Sifting through a haystack - efficiently finding rare behaviors in big datasets
Date:
Abstract Rare events play an important role in animal ecology. Behaviors such as evading predators or reproduction can occur rarely but are critical for the animal’s fitness. The difficulty in collecting sufficient observations of these rare behaviors hinders their investigation, often hampering our ability to test hypotheses regarding their ecology. Attempts to automate the detection of rare behaviors using Machine Learning (ML) methods face difficulties because it is difficult to generate the large, labeled datasets required to train these models. We present a method that first uses a no-label ML model to search the data for anomalous behaviors.
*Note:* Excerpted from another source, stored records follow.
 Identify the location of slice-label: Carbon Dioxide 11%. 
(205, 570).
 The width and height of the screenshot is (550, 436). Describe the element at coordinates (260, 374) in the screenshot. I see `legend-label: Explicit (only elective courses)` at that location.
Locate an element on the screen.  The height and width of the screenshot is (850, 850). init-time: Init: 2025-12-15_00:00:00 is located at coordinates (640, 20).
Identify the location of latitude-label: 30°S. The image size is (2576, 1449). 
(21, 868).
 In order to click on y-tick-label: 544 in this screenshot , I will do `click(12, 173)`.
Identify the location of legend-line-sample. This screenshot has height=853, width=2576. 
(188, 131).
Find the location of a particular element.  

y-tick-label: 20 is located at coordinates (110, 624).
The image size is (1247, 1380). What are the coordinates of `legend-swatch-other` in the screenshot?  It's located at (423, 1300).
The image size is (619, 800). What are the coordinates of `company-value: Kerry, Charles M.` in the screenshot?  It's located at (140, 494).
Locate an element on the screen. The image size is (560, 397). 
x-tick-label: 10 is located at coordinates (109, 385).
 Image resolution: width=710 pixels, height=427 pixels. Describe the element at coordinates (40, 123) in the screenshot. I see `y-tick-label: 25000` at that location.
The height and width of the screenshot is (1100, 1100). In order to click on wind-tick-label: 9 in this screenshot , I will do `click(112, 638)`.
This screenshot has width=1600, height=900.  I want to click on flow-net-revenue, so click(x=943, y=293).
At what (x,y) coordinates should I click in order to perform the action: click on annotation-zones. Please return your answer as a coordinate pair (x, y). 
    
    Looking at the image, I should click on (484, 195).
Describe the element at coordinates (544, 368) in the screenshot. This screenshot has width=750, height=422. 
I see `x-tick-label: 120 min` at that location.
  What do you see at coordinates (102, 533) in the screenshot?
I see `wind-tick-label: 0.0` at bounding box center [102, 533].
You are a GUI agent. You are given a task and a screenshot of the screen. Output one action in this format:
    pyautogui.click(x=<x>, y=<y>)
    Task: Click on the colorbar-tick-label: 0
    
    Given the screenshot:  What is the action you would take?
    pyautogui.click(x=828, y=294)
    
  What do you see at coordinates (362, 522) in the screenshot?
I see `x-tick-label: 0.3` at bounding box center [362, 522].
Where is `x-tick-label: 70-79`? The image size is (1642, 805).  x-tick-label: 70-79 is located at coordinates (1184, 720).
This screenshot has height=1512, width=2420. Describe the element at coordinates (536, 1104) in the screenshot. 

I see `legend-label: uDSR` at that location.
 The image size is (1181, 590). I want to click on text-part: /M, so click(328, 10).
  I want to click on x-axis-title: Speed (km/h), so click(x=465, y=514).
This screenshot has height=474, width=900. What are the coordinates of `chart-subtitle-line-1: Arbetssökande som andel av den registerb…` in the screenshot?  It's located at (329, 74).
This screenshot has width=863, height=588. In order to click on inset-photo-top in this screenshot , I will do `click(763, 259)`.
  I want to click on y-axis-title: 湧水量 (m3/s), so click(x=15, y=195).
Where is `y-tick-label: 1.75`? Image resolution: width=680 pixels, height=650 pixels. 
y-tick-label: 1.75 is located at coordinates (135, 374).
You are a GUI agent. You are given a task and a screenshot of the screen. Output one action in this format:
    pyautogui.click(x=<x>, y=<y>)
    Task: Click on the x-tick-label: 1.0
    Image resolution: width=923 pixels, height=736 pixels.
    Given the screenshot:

Based on this search, labeled datasets can be built with high efficiency to train the main ML model used to detect rare behaviors. We adapt graph-based convolutional neural networks used for human behavior and show that they are well-suited for analyzing the kinematics of animal behavior. We tested our approach on 3 datasets, two featuring larval fish behavior in the laboratory, and an additional dataset of accelerometry acquired from meerkats in the wild. Our results show that, for behaviors that account for <1.5% of the observations, our method is twice more accurate than that trained using a traditional approach. Importantly, we find that the graph-based networks produce good results using much smaller datasets, by allowing the model to focus on animal kinematics rather than the filming environment.